Festival director Michel Levasseur specializes in finding or curating such unexpected pairings, and one such wonderful meeting on the program was the North American premiere of French turntablist eRikm with percussionist FM Einheit of the legendary German industrial band Einstürzende Neubauten. eRikm showed a great knack for using scratch techniques against the raw pounding of Einheit, who played an amplified suspended metal coil with a hammer and doubled on a piece of sheet metal the size of a door covered with chunks of cement (musique concrète?), which he proceeded to break further with his hammer and shuffle and drop with his hands, kicking up a cloud of dust.
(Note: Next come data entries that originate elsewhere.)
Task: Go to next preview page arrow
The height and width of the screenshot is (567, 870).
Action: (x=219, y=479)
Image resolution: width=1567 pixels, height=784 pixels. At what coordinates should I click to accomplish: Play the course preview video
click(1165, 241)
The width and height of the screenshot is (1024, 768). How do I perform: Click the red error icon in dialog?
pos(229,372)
When he struck them with his hammer, sparks flew. Literally. Even underneath the cloud of dust from the breaking of rubble, the raw primitivist rhythms were clear as a bell.
Australian pianist Anthony Pateras deals with volume, even when making very quiet music. Some of his best work involves a softly played but heavily amplified and prepared piano. For FIMAV, he appeared in the duo Pivixki, with drummer Max Kohane of Australian grindcore band Agents of Abhorrence. They were exciting and visceral, being only a rhythm section but not trying transcend that (or pretend that they had). Pateras played some melodic chord figures at times, but it wasn't really about riffs. It was about modes and textures and, again, clarity within intensity.
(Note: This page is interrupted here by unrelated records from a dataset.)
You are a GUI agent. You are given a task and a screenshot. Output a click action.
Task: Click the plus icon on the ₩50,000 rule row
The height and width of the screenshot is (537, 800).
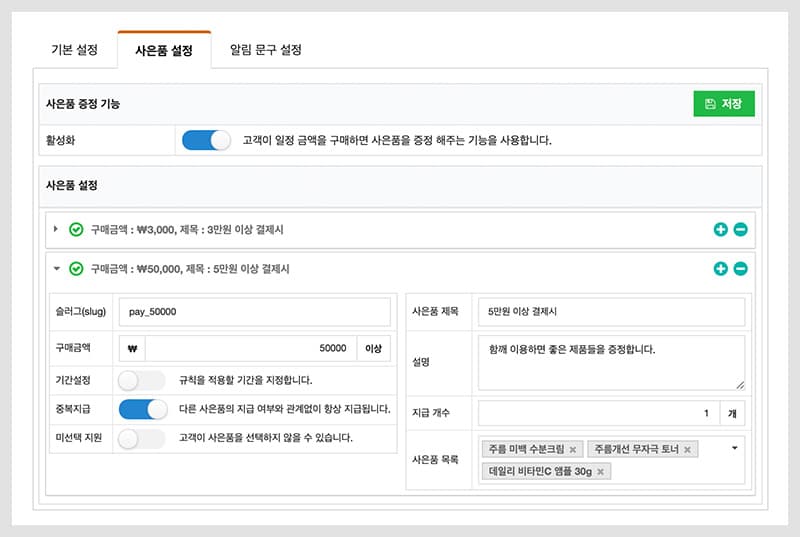pos(720,269)
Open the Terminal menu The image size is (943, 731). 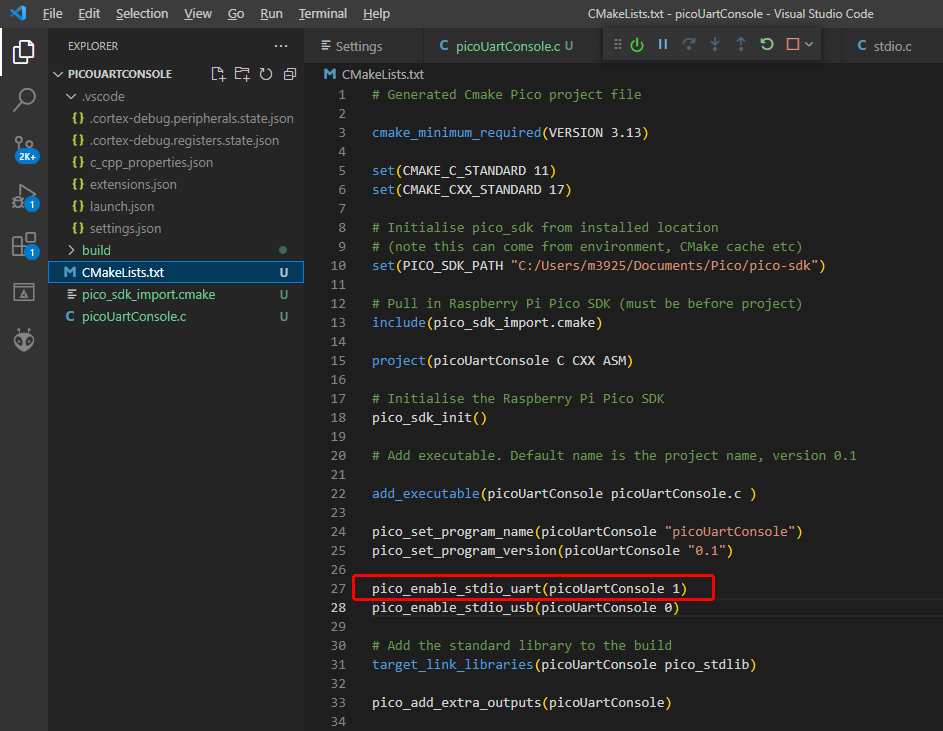click(x=322, y=13)
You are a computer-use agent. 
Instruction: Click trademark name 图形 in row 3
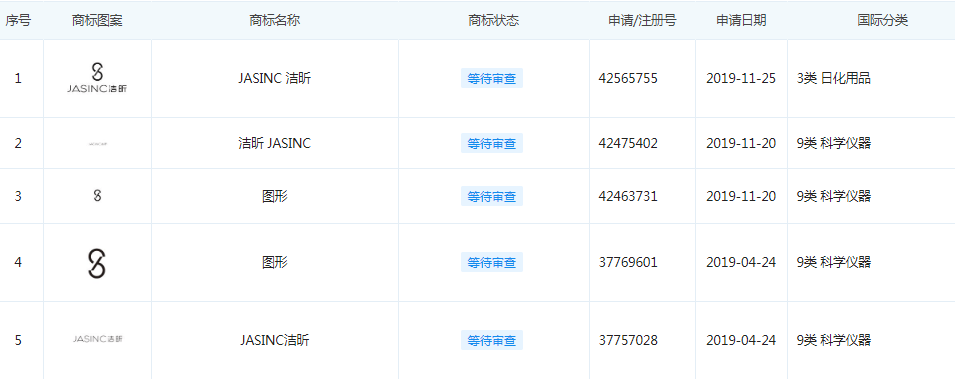tap(275, 197)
Few might better typify the crossroads of clarity and intensity than the German saxophonist Peter Brötzmann, who appeared twice at the festival in honor of his 70th birthday. He brought a new trio with drummer Paal Nilssen-Love and bassist Massimo Pupillo (Brötzmann seems to have a thing of late for Italian electric power-bassists). When they hit full stop, it worked on the brain something like the Braxton set: There was far too much to take in, even if there were only three of them. The density and the attack were a challenge to muscle through which of course is exactly why it was so exciting.
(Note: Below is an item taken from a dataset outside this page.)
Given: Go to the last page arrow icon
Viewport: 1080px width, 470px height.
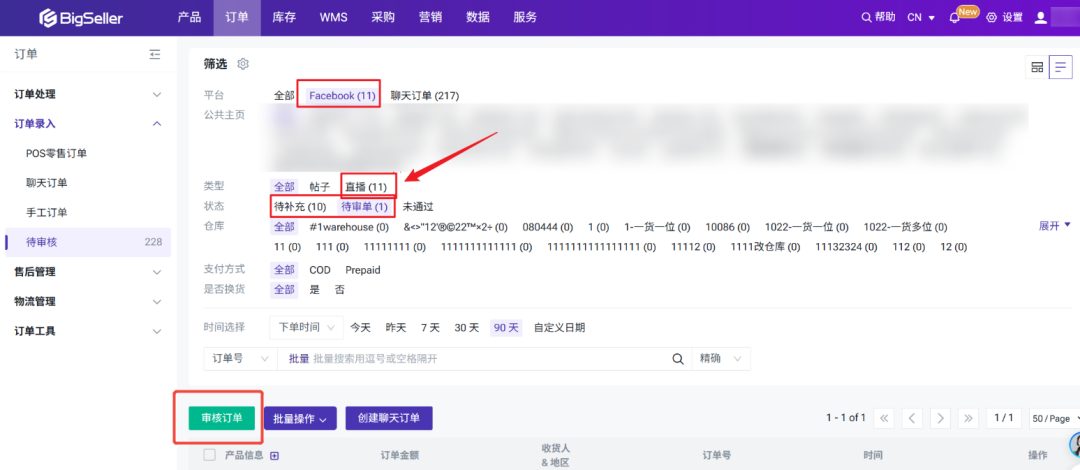Looking at the screenshot, I should point(967,418).
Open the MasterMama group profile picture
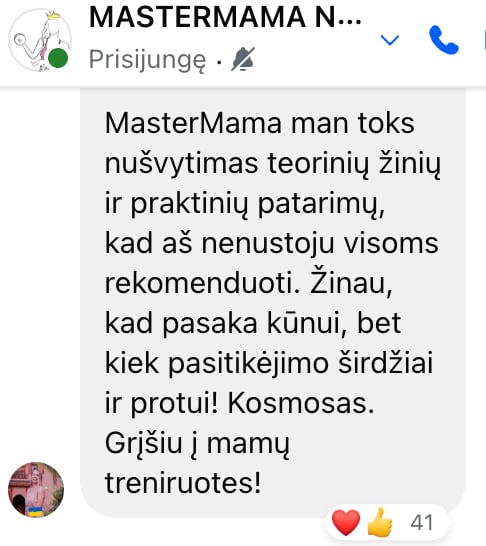 coord(40,40)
The Brötzmann attack was made easier to unpack the following day, when he played a solo and magnificently unamplified set. (He didn't need a mike, and even joked at a press conference that morning about a concert with an electric guitarist where he couldn't be heard: "And I can play rather loudly if I want," he exclaimed in exaggerated understatement.) Without the conflagration of the trio, he had nothing more than the slight acoustic decay of the movie theater to augment his brusque and forceful reading of standards and improvised ballads. He played with a forceful whisper and, as the set progressed, with his usual bluster as he folded in a mix of reed flutter and overtone, pushing with a magnified focus on repeated runs and single notes, examining the parallels and crosscurrents, really, of communication, of shared existence, of how emotions can flow freely or run concurrent, can seem to contradict each other. Had their been a set list, it would do little to outline the set he played. Tunes like "I Surrender Dear" and "Round Midnight" were interpolated within his free-flowing monologue, but in too deeply personal a sense to be framed as "playing the standards." The life lessons were underlined by his encore reading of Ornette Coleman's "Lonely Woman," a woman still sad in his telling but crying to be noticed, not alone at home but alone in the crowd, in the world.